I've created a function which I am trying to apply to a dataset using pmap. The function I've created amends some columns in a dataset. I want the amendment that's applied to the two columns to carry over to the 2nd and subsequent iterations of pmap.
Reproducible example below:
library(tidyr)
library(dplyr)
set.seed(1982)
#create example dataset
dataset <- tibble(groupvar = sample(c(1:3), 20, replace = TRUE),
a = sample(c(1:10), 20, replace = TRUE),
b = sample(c(1:10), 20, replace = TRUE),
c = sample(c(1:10), 20, replace = TRUE),
d = sample(c(1:10), 20, replace = TRUE)) %>%
arrange(groupvar)
#function to sum 2 columns (col1 and col2), then adjust those columns such that the cumulative sum of the two columns
#within the group doesn't exceed the specified limit
shared_limits <- function(col1, col2, group, limit){
dataset <- dataset
dataset$group <- dataset[[group]]
dataset$newcol <- dataset[[col1]] + dataset[[col2]]
dataset <- dataset %>% group_by(groupvar) %>% mutate(cumulative_sum=cumsum(newcol))
dataset$limited_cumulative_sum <- ifelse(dataset$cumulative_sum>limit, limit, dataset$cumulative_sum)
dataset <- dataset %>% group_by(groupvar) %>% mutate(limited_cumulative_sum_lag=lag(limited_cumulative_sum))
dataset$limited_cumulative_sum_lag <- ifelse(is.na(dataset$limited_cumulative_sum_lag),0,dataset$limited_cumulative_sum_lag)
dataset$adjusted_sum <- dataset$limited_cumulative_sum - dataset$limited_cumulative_sum_lag
dataset[[col1]] <- ifelse(dataset$adjusted_sum==dataset$newcol, dataset[[col1]],
pmin(dataset[[col1]], dataset$adjusted_sum))
dataset[[col2]] <- dataset$adjusted_sum - dataset[[col1]]
dataset <- dataset %>% ungroup() %>% dplyr::select(-group, -newcol, -cumulative_sum, -limited_cumulative_sum, -limited_cumulative_sum_lag, -adjusted_sum)
dataset
}
#apply function directly
new_dataset <- shared_limits("a", "b", "groupvar", 25)
#apply function using a separate parameters table and pmap_dfr
shared_limits_table <- tibble(col1 = c("a","b"),
col2 = c("c","d"),
group = "groupvar",
limit = c(25, 30))
dataset <- pmap_dfr(shared_limits_table, shared_limits)
In the example above the pmap function applies the shared limit to columns "a" and "c" and returns an adjusted dataset as the first element in the list.
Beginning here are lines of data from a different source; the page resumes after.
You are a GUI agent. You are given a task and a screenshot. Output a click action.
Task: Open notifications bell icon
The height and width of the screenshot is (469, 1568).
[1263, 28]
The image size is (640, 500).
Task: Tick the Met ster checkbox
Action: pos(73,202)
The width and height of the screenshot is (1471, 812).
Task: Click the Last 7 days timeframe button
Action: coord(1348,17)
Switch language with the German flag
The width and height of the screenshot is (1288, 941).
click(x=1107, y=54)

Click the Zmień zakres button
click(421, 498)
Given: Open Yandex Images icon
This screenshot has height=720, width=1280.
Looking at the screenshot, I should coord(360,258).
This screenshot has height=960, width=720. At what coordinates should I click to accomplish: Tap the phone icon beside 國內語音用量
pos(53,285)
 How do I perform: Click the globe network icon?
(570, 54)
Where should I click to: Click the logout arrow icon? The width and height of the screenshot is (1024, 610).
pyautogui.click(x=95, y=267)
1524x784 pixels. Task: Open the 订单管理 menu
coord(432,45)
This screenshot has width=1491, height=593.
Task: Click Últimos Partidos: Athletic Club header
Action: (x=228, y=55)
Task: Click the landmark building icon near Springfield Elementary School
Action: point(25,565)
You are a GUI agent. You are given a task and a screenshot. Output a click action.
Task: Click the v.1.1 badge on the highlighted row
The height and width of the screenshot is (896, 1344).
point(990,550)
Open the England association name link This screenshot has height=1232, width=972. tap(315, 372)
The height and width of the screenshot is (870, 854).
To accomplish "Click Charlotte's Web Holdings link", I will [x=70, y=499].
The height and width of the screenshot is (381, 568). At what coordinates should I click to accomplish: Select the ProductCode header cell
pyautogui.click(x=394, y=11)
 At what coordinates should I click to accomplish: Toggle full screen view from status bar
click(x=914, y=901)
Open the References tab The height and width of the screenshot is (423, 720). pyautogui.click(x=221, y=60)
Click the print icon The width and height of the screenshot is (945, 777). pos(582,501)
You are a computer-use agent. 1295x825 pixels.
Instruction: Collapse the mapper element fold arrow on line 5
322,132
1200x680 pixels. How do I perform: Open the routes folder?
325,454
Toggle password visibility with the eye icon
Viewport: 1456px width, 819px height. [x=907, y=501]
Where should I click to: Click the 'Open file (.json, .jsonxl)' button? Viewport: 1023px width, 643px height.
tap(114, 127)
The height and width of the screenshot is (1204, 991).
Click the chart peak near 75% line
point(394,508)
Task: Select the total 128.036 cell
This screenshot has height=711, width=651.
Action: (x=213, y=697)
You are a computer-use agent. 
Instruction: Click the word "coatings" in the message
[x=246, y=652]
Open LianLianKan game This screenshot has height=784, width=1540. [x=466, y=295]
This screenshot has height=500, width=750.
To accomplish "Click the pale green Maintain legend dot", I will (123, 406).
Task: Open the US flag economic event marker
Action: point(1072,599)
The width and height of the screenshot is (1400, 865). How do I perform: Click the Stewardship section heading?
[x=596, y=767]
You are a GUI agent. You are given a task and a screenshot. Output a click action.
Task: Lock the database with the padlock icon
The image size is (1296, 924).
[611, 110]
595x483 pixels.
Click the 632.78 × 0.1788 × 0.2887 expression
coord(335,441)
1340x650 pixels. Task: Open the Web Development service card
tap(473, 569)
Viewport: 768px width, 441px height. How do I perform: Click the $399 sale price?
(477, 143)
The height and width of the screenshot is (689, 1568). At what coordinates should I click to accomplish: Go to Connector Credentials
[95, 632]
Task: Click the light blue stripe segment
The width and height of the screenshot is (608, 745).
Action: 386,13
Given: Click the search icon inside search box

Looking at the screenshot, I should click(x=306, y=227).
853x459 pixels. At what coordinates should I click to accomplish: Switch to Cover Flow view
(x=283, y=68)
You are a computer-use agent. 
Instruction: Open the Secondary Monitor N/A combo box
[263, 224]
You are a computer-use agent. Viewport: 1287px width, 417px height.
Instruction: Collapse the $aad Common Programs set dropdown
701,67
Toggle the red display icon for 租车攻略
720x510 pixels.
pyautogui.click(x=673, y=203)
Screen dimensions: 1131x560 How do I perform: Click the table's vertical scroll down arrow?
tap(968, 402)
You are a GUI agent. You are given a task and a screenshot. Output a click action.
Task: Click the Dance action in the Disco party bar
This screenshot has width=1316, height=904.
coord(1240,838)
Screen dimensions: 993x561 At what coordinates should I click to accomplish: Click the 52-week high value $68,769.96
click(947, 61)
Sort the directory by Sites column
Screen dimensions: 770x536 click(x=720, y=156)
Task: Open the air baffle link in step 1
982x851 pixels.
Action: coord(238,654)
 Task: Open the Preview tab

It then applies the shared limit to columns "b" and "d" and returns this as the second element in the list. However the adjustments that have been made to "a" and "c" are now lost.
Is there any way of storing the adjustments that are made to each column as we progress through each iteration of pmap?